● **ACTIVITY**:
Your answer must be an exact copy of the records below, minus any images.

● **INPUT FOR THIS TASK**:
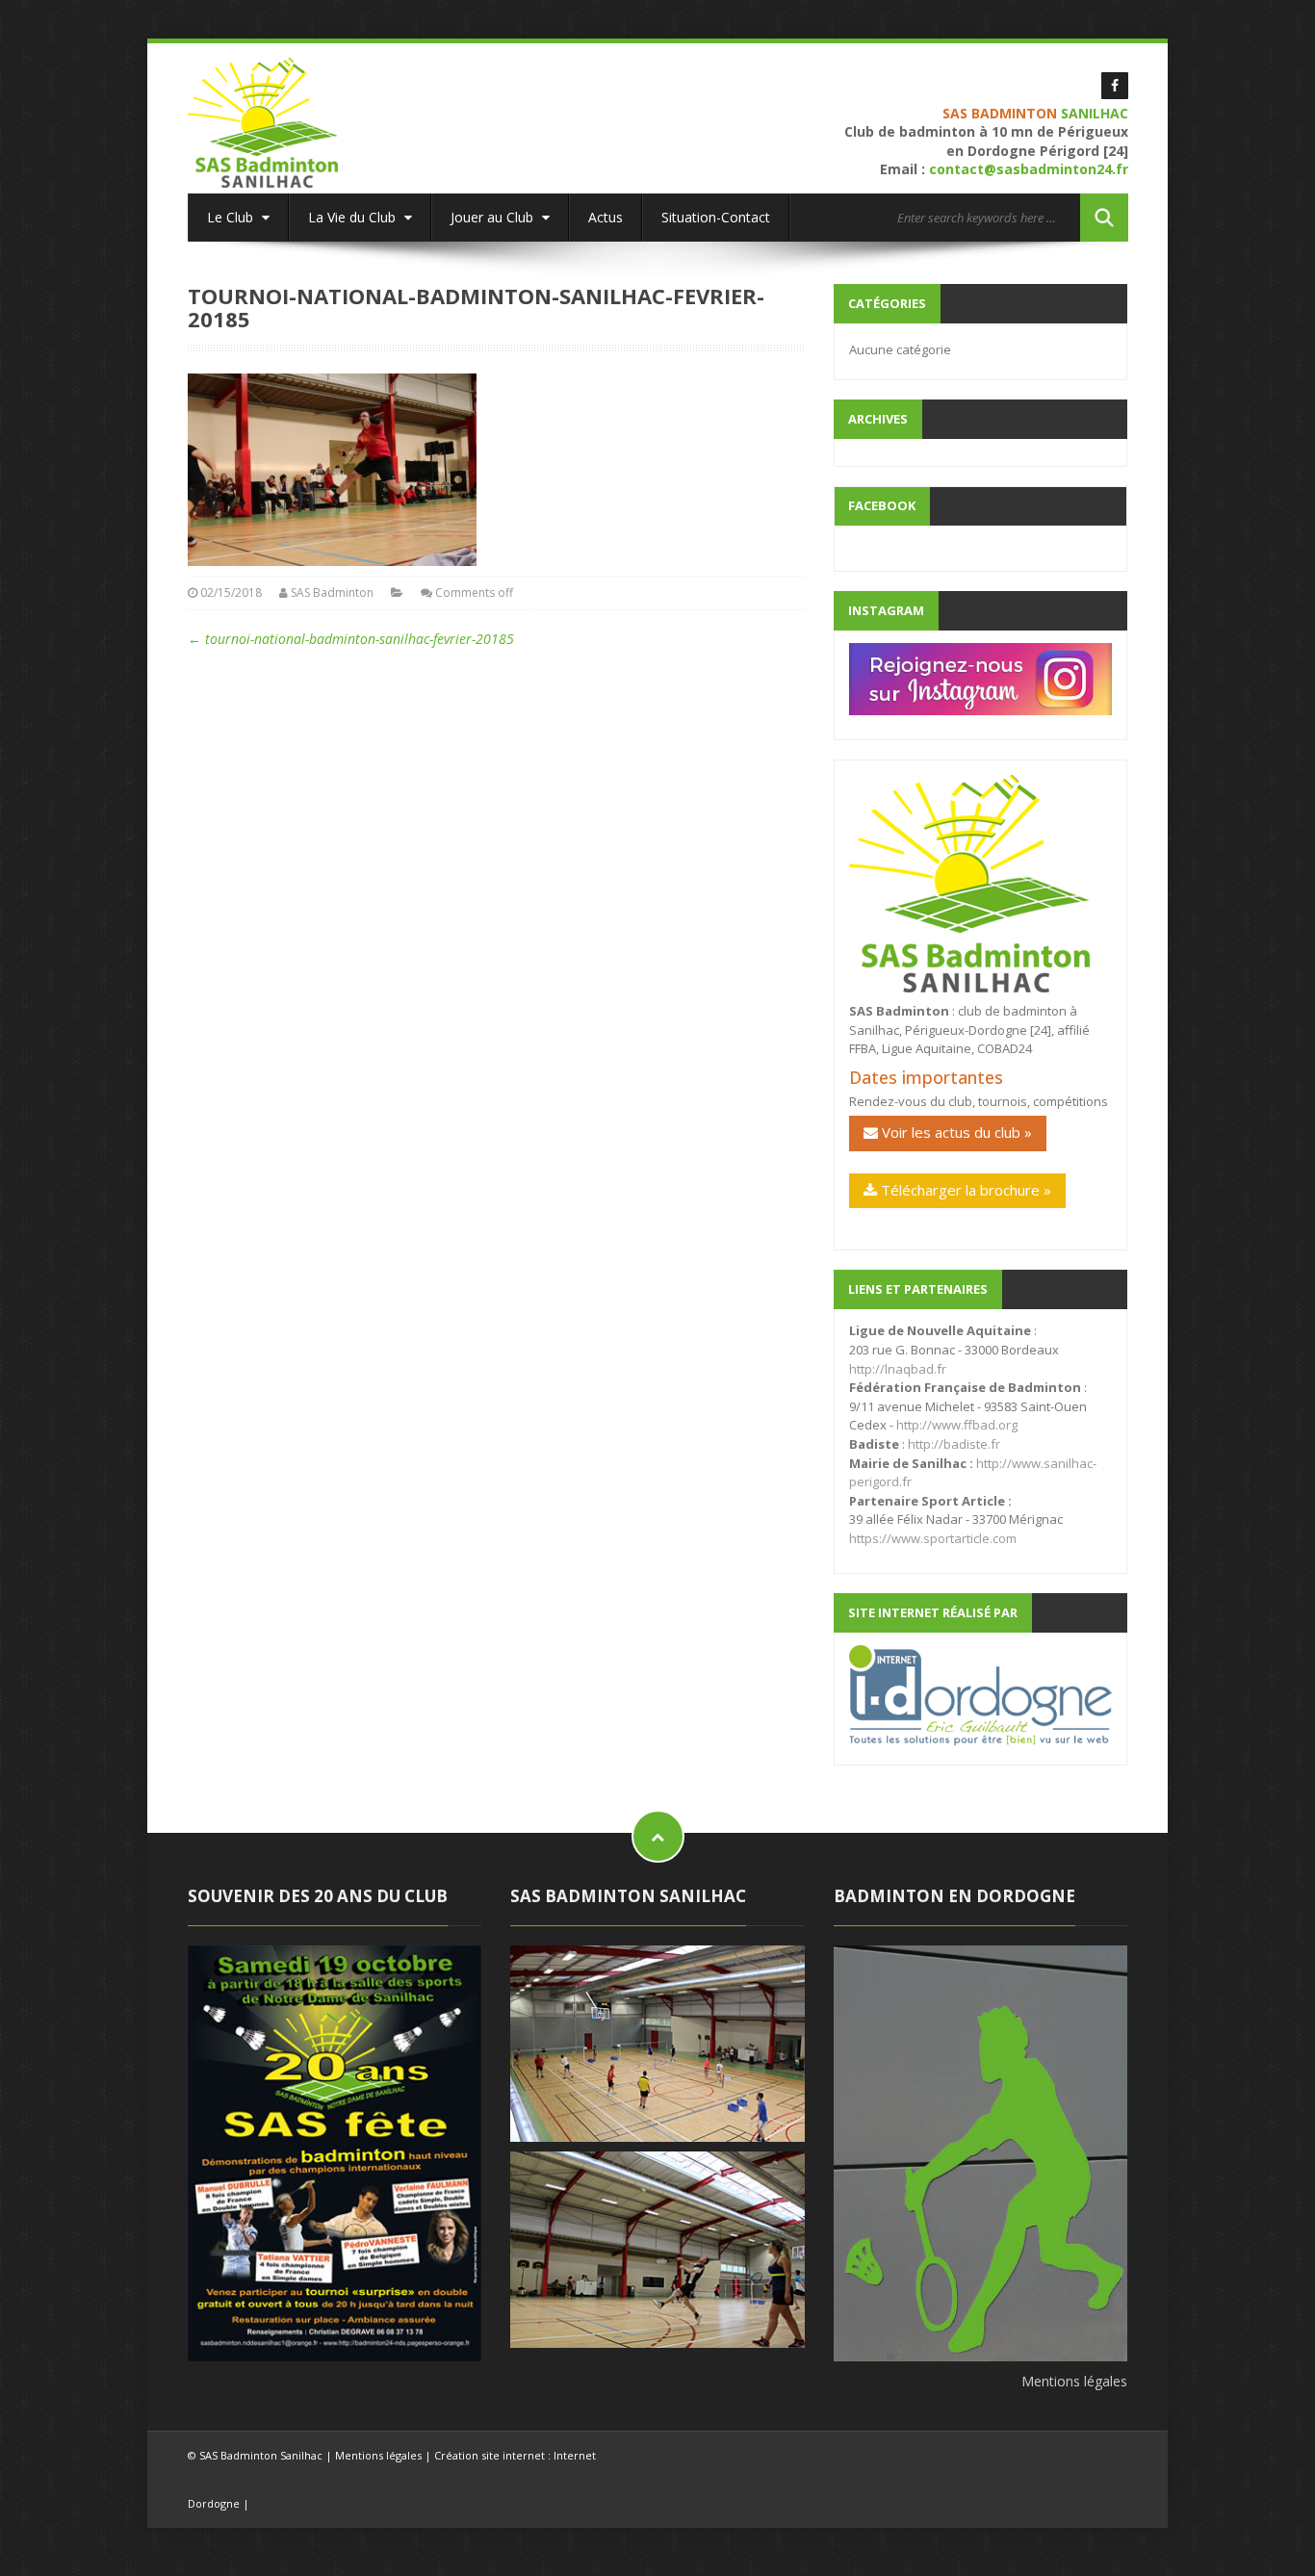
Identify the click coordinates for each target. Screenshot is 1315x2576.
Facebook (881, 505)
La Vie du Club (354, 217)
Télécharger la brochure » (964, 1189)
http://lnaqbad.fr (897, 1369)
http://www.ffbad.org (957, 1424)
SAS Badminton (332, 592)
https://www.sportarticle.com (933, 1538)
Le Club (232, 217)
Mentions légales (1074, 2381)
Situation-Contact (715, 217)
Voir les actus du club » (955, 1132)
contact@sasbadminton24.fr (1028, 169)
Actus (605, 217)
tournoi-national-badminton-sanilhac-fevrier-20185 (351, 639)
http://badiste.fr (954, 1444)
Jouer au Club (494, 217)
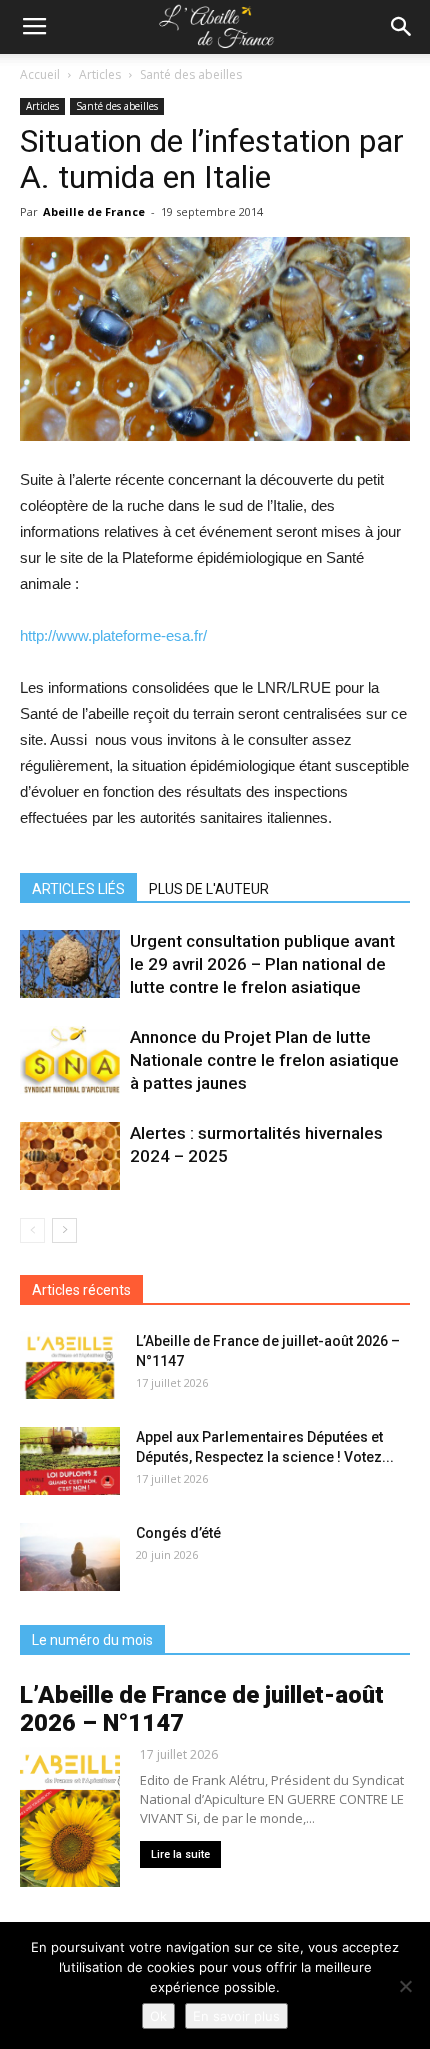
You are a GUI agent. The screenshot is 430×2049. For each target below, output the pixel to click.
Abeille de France (94, 211)
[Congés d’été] (70, 1557)
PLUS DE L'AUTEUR (209, 889)
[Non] (405, 1986)
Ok (158, 2016)
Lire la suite (180, 1854)
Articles (100, 74)
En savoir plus (236, 2016)
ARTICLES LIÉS (78, 889)
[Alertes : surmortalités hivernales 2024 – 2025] (70, 1156)
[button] (402, 27)
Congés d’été (178, 1533)
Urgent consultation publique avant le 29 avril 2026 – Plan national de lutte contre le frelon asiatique (262, 964)
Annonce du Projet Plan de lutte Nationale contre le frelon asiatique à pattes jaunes (264, 1060)
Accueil (40, 74)
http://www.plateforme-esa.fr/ (113, 635)
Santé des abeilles (191, 74)
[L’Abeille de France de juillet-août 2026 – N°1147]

● **YOUR SOLUTION**:
Identify the click coordinates for each target. Screenshot is 1315x2576.
Facebook (881, 505)
La Vie du Club (354, 217)
Télécharger la brochure » (964, 1189)
http://lnaqbad.fr (897, 1369)
http://www.ffbad.org (957, 1424)
SAS Badminton (332, 592)
https://www.sportarticle.com (933, 1538)
Le Club (232, 217)
Mentions légales (1074, 2381)
Situation-Contact (715, 217)
Voir les actus du club » (955, 1132)
contact@sasbadminton24.fr (1028, 169)
Actus (605, 217)
tournoi-national-badminton-sanilhac-fevrier-20185 (351, 639)
http://badiste.fr (954, 1444)
Jouer au Club (494, 217)
You are a GUI agent. The screenshot is 430×2049. For each target below, output the pixel to click.
Abeille de France (94, 211)
[Congés d’été] (70, 1557)
PLUS DE L'AUTEUR (209, 889)
[Non] (405, 1986)
Ok (158, 2016)
Lire la suite (180, 1854)
Articles (100, 74)
En savoir plus (236, 2016)
ARTICLES LIÉS (78, 889)
[Alertes : surmortalités hivernales 2024 – 2025] (70, 1156)
[button] (402, 27)
Congés d’été (178, 1533)
Urgent consultation publique avant le 29 avril 2026 – Plan national de lutte contre le frelon asiatique (262, 964)
Annonce du Projet Plan de lutte Nationale contre le frelon asiatique à pattes jaunes (264, 1060)
Accueil (40, 74)
http://www.plateforme-esa.fr/ (113, 635)
Santé des abeilles (191, 74)
[L’Abeille de France de juillet-août 2026 – N°1147]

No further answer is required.